• Task statement:
For the word "agent", count the lines of the data that include it and give only the total.

• Source information:
---+---

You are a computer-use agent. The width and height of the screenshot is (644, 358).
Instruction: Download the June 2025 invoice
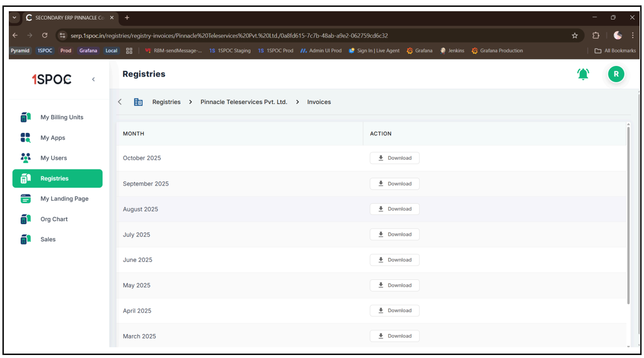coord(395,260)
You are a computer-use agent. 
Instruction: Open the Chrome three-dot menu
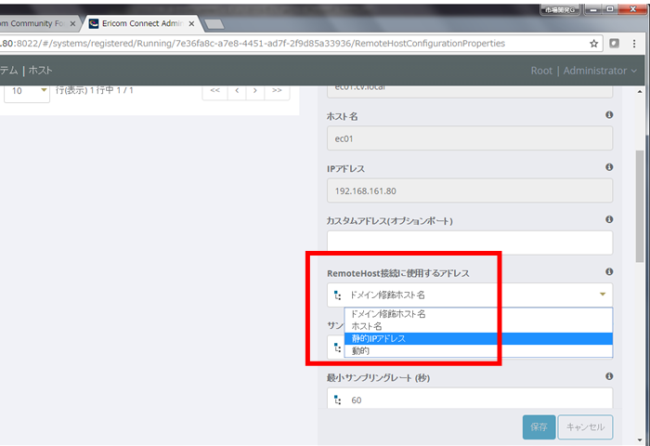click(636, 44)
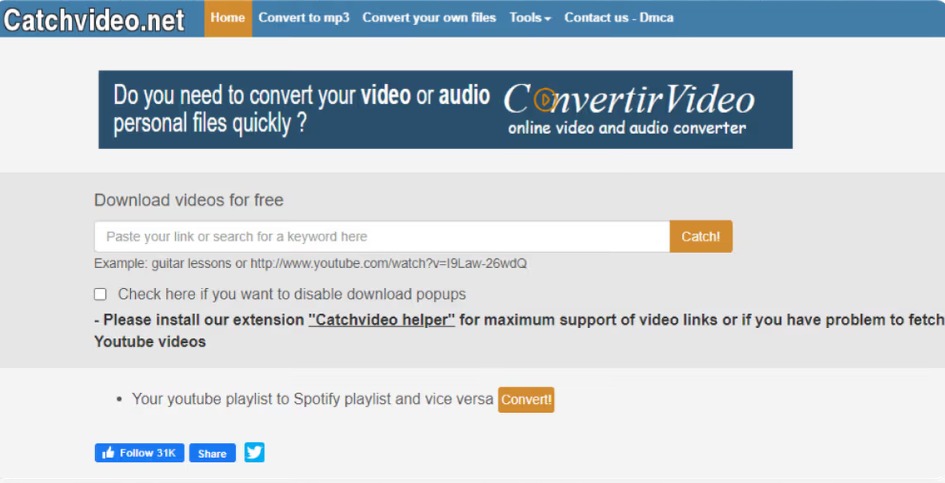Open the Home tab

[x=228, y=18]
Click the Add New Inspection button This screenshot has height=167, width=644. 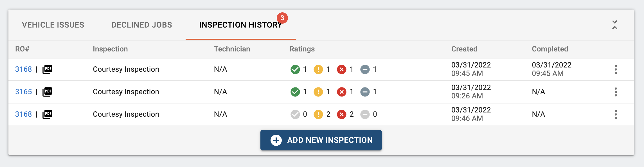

---+---

• Result of this exercise:
2